Baby-Grab wird Sandkasten für großen Bruder

Der kleine Ryan überlebte nur drei Tage - mit einer Sandkiste auf seinem Grab, soll sein großer Bruder dennoch im Geiste mit ihm "spielen" können.


Makaber oder schöne Würdigung?

Ein kleiner Junge buddelt glücklich mit seinen Spielzeug-Baggern im Sand - mitten auf einem Friedhof. Seinen kleinen Bruder Ryan konnte das Kind nie kennenlernen, denn das Baby verstarb bereits drei Tage nach seiner Geburt. Damit die beiden Geschwister trotzdem zusammen "spielen" können, bauten die Eltern der beiden eine Sandkiste auf die Grabstätte des Babys.

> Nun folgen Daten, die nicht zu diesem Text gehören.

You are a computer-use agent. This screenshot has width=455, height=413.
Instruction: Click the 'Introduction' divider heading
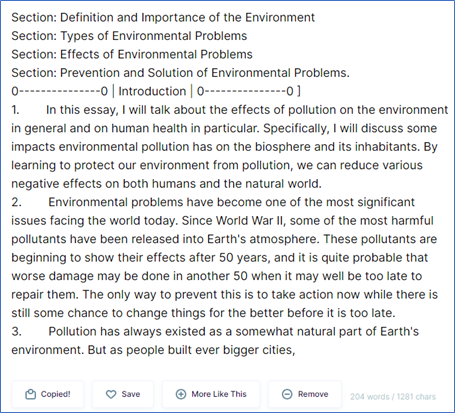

Einerseits ist das auf jeden Fall ein effektiver Weg um die Friedhofsbesuche für das Kleinkind interessanter zu machen - und auch ein Gefühl der Bindung mit seinem verstorbenen Bruder zu erzeugen. Andererseits ist ein Friedhof kein Spielplatz, und ein Grab erst Recht nicht - es ist unmöglich, bei diesem Bild kein beklemmendes Gefühl zu bekommen.

Doch letztlich ist eigentlich gar nicht so wichtig, wie Außenstehende über die Friedhofs-Sandkiste denken: Entscheidend ist, ob die Familie auf diese Weise ihren Verlust besser verarbeiten kann. Wenn diese ungewöhnliche Aktion Eltern und Kind hilft, ihren Frieden mit dem viel zu früh verstorbenen Kind zu machen, ist es die Sache auf jeden Fall wert!